Description of the task:
Rewrite all of the records below with "ellipsis" changed to "three-dot" and nothing else altered.

Provided material:

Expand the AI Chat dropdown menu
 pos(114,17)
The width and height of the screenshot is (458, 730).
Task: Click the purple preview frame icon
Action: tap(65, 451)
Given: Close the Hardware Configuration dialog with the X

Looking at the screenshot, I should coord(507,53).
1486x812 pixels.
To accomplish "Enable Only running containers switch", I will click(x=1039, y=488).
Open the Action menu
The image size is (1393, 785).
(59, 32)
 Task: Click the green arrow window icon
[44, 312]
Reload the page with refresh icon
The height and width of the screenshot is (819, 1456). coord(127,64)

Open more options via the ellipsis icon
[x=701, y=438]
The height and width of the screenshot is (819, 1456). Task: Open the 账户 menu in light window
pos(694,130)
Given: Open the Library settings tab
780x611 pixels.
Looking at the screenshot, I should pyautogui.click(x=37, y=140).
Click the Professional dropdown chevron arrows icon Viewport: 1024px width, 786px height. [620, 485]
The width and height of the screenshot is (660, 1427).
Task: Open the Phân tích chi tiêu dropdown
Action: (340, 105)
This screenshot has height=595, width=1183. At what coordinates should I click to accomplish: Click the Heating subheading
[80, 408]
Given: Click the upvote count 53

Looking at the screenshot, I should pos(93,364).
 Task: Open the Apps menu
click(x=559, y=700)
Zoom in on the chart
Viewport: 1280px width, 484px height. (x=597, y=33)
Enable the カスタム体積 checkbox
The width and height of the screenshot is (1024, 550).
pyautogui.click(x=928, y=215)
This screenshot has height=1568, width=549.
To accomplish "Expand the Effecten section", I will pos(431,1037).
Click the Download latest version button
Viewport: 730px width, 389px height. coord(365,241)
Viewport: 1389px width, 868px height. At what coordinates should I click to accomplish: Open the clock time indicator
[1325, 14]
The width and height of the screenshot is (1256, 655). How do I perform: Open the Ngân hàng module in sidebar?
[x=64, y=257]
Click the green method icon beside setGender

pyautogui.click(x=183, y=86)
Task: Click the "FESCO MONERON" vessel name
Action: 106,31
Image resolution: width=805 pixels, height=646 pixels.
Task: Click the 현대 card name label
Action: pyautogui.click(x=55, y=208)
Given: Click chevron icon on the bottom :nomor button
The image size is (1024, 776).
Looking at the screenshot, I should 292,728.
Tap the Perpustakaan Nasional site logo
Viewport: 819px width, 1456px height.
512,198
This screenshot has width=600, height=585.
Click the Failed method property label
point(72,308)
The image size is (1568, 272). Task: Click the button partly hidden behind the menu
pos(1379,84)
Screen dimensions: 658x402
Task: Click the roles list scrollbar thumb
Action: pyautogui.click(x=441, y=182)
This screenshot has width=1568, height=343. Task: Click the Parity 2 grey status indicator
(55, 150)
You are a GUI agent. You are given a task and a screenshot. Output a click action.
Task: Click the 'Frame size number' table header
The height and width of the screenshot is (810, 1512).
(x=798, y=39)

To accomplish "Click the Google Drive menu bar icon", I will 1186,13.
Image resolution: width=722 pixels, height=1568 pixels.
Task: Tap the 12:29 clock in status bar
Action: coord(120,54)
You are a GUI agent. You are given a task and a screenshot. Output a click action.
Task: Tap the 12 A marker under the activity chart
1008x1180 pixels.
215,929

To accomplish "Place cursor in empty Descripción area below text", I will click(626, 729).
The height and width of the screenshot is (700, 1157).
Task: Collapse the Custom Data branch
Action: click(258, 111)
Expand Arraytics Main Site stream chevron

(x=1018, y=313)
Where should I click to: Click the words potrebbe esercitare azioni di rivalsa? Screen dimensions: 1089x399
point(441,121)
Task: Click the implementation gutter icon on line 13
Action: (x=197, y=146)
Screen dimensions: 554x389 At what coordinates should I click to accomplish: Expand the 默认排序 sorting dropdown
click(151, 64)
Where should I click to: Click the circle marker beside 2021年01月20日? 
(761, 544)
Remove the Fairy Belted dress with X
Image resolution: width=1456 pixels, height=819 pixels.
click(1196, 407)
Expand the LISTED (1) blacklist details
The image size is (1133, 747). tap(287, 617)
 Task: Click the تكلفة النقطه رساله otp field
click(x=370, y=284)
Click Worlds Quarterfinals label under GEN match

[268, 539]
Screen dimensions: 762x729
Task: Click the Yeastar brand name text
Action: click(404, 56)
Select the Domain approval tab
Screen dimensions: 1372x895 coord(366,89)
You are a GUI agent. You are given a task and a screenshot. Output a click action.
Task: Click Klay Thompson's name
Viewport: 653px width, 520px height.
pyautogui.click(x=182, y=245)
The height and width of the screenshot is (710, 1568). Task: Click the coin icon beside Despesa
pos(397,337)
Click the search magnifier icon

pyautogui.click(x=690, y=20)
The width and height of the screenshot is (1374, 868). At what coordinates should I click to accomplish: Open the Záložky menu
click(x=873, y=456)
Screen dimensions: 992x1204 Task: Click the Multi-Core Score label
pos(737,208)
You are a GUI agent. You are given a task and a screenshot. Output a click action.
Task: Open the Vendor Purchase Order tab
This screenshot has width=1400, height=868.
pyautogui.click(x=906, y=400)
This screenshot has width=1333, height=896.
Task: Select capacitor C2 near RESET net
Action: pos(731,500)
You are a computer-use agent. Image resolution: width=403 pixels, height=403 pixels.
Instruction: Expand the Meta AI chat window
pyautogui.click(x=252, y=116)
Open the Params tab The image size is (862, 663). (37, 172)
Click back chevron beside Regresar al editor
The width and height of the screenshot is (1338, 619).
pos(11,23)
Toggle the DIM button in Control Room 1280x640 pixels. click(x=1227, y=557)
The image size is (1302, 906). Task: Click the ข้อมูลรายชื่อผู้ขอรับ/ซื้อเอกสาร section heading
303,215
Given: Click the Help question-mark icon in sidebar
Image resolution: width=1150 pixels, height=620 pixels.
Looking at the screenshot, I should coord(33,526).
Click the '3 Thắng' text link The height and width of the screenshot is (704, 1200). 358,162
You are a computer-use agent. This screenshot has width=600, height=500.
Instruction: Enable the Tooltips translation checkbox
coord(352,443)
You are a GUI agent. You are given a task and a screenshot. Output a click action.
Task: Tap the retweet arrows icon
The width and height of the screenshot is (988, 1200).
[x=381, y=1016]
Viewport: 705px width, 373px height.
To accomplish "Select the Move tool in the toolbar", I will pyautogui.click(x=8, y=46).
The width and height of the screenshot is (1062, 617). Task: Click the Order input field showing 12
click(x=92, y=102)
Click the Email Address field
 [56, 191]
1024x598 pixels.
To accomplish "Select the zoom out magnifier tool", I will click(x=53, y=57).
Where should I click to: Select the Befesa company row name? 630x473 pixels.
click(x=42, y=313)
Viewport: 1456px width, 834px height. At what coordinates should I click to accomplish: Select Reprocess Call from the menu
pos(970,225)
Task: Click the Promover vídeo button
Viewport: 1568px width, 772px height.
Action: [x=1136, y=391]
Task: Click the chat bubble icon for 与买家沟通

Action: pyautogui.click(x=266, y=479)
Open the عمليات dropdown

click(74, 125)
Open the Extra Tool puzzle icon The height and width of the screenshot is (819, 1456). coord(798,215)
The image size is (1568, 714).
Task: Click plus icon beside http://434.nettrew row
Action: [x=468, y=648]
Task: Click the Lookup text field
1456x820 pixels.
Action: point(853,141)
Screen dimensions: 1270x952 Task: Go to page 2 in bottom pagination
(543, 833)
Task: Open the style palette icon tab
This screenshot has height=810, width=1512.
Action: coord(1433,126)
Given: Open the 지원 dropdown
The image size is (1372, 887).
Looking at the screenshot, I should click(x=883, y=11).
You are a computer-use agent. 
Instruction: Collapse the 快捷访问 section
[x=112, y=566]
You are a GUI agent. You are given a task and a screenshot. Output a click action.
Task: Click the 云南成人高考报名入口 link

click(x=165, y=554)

Answer to the exercise:
Expand the AI Chat dropdown menu
 pos(114,17)
The width and height of the screenshot is (458, 730).
Task: Click the purple preview frame icon
Action: tap(65, 451)
Given: Close the Hardware Configuration dialog with the X

Looking at the screenshot, I should coord(507,53).
1486x812 pixels.
To accomplish "Enable Only running containers switch", I will click(x=1039, y=488).
Open the Action menu
The image size is (1393, 785).
(59, 32)
 Task: Click the green arrow window icon
[44, 312]
Reload the page with refresh icon
The height and width of the screenshot is (819, 1456). coord(127,64)

Open more options via the three-dot icon
[x=701, y=438]
The height and width of the screenshot is (819, 1456). Task: Open the 账户 menu in light window
pos(694,130)
Given: Open the Library settings tab
780x611 pixels.
Looking at the screenshot, I should pyautogui.click(x=37, y=140).
Click the Professional dropdown chevron arrows icon Viewport: 1024px width, 786px height. [620, 485]
The width and height of the screenshot is (660, 1427).
Task: Open the Phân tích chi tiêu dropdown
Action: (340, 105)
This screenshot has height=595, width=1183. At what coordinates should I click to accomplish: Click the Heating subheading
[80, 408]
Given: Click the upvote count 53

Looking at the screenshot, I should pos(93,364).
 Task: Open the Apps menu
click(x=559, y=700)
Zoom in on the chart
Viewport: 1280px width, 484px height. (x=597, y=33)
Enable the カスタム体積 checkbox
The width and height of the screenshot is (1024, 550).
pyautogui.click(x=928, y=215)
This screenshot has height=1568, width=549.
To accomplish "Expand the Effecten section", I will pos(431,1037).
Click the Download latest version button
Viewport: 730px width, 389px height. coord(365,241)
Viewport: 1389px width, 868px height. At what coordinates should I click to accomplish: Open the clock time indicator
[1325, 14]
The width and height of the screenshot is (1256, 655). How do I perform: Open the Ngân hàng module in sidebar?
[x=64, y=257]
Click the green method icon beside setGender

pyautogui.click(x=183, y=86)
Task: Click the "FESCO MONERON" vessel name
Action: 106,31
Image resolution: width=805 pixels, height=646 pixels.
Task: Click the 현대 card name label
Action: pyautogui.click(x=55, y=208)
Given: Click chevron icon on the bottom :nomor button
The image size is (1024, 776).
Looking at the screenshot, I should 292,728.
Tap the Perpustakaan Nasional site logo
Viewport: 819px width, 1456px height.
512,198
This screenshot has width=600, height=585.
Click the Failed method property label
point(72,308)
The image size is (1568, 272). Task: Click the button partly hidden behind the menu
pos(1379,84)
Screen dimensions: 658x402
Task: Click the roles list scrollbar thumb
Action: pyautogui.click(x=441, y=182)
This screenshot has width=1568, height=343. Task: Click the Parity 2 grey status indicator
(55, 150)
You are a GUI agent. You are given a task and a screenshot. Output a click action.
Task: Click the 'Frame size number' table header
The height and width of the screenshot is (810, 1512).
(x=798, y=39)

To accomplish "Click the Google Drive menu bar icon", I will 1186,13.
Image resolution: width=722 pixels, height=1568 pixels.
Task: Tap the 12:29 clock in status bar
Action: coord(120,54)
You are a GUI agent. You are given a task and a screenshot. Output a click action.
Task: Tap the 12 A marker under the activity chart
1008x1180 pixels.
215,929

To accomplish "Place cursor in empty Descripción area below text", I will click(626, 729).
The height and width of the screenshot is (700, 1157).
Task: Collapse the Custom Data branch
Action: click(258, 111)
Expand Arraytics Main Site stream chevron

(x=1018, y=313)
Where should I click to: Click the words potrebbe esercitare azioni di rivalsa? Screen dimensions: 1089x399
point(441,121)
Task: Click the implementation gutter icon on line 13
Action: (x=197, y=146)
Screen dimensions: 554x389 At what coordinates should I click to accomplish: Expand the 默认排序 sorting dropdown
click(151, 64)
Where should I click to: Click the circle marker beside 2021年01月20日? 
(761, 544)
Remove the Fairy Belted dress with X
Image resolution: width=1456 pixels, height=819 pixels.
click(1196, 407)
Expand the LISTED (1) blacklist details
The image size is (1133, 747). tap(287, 617)
 Task: Click the تكلفة النقطه رساله otp field
click(x=370, y=284)
Click Worlds Quarterfinals label under GEN match

[268, 539]
Screen dimensions: 762x729
Task: Click the Yeastar brand name text
Action: click(404, 56)
Select the Domain approval tab
Screen dimensions: 1372x895 coord(366,89)
You are a GUI agent. You are given a task and a screenshot. Output a click action.
Task: Click Klay Thompson's name
Viewport: 653px width, 520px height.
pyautogui.click(x=182, y=245)
The height and width of the screenshot is (710, 1568). Task: Click the coin icon beside Despesa
pos(397,337)
Click the search magnifier icon

pyautogui.click(x=690, y=20)
The width and height of the screenshot is (1374, 868). At what coordinates should I click to accomplish: Open the Záložky menu
click(x=873, y=456)
Screen dimensions: 992x1204 Task: Click the Multi-Core Score label
pos(737,208)
You are a GUI agent. You are given a task and a screenshot. Output a click action.
Task: Open the Vendor Purchase Order tab
This screenshot has width=1400, height=868.
pyautogui.click(x=906, y=400)
This screenshot has width=1333, height=896.
Task: Select capacitor C2 near RESET net
Action: pos(731,500)
You are a computer-use agent. Image resolution: width=403 pixels, height=403 pixels.
Instruction: Expand the Meta AI chat window
pyautogui.click(x=252, y=116)
Open the Params tab The image size is (862, 663). (37, 172)
Click back chevron beside Regresar al editor
The width and height of the screenshot is (1338, 619).
pos(11,23)
Toggle the DIM button in Control Room 1280x640 pixels. click(x=1227, y=557)
The image size is (1302, 906). Task: Click the ข้อมูลรายชื่อผู้ขอรับ/ซื้อเอกสาร section heading
303,215
Given: Click the Help question-mark icon in sidebar
Image resolution: width=1150 pixels, height=620 pixels.
Looking at the screenshot, I should coord(33,526).
Click the '3 Thắng' text link The height and width of the screenshot is (704, 1200). 358,162
You are a computer-use agent. This screenshot has width=600, height=500.
Instruction: Enable the Tooltips translation checkbox
coord(352,443)
You are a GUI agent. You are given a task and a screenshot. Output a click action.
Task: Tap the retweet arrows icon
The width and height of the screenshot is (988, 1200).
[x=381, y=1016]
Viewport: 705px width, 373px height.
To accomplish "Select the Move tool in the toolbar", I will pyautogui.click(x=8, y=46).
The width and height of the screenshot is (1062, 617). Task: Click the Order input field showing 12
click(x=92, y=102)
Click the Email Address field
 [56, 191]
1024x598 pixels.
To accomplish "Select the zoom out magnifier tool", I will click(x=53, y=57).
Where should I click to: Select the Befesa company row name? 630x473 pixels.
click(x=42, y=313)
Viewport: 1456px width, 834px height. At what coordinates should I click to accomplish: Select Reprocess Call from the menu
pos(970,225)
Task: Click the Promover vídeo button
Viewport: 1568px width, 772px height.
Action: [x=1136, y=391]
Task: Click the chat bubble icon for 与买家沟通

Action: pyautogui.click(x=266, y=479)
Open the عمليات dropdown

click(74, 125)
Open the Extra Tool puzzle icon The height and width of the screenshot is (819, 1456). coord(798,215)
The image size is (1568, 714).
Task: Click plus icon beside http://434.nettrew row
Action: [x=468, y=648]
Task: Click the Lookup text field
1456x820 pixels.
Action: point(853,141)
Screen dimensions: 1270x952 Task: Go to page 2 in bottom pagination
(543, 833)
Task: Open the style palette icon tab
This screenshot has height=810, width=1512.
Action: coord(1433,126)
Given: Open the 지원 dropdown
The image size is (1372, 887).
Looking at the screenshot, I should click(x=883, y=11).
You are a computer-use agent. 
Instruction: Collapse the 快捷访问 section
[x=112, y=566]
You are a GUI agent. You are given a task and a screenshot. Output a click action.
Task: Click the 云南成人高考报名入口 link

click(x=165, y=554)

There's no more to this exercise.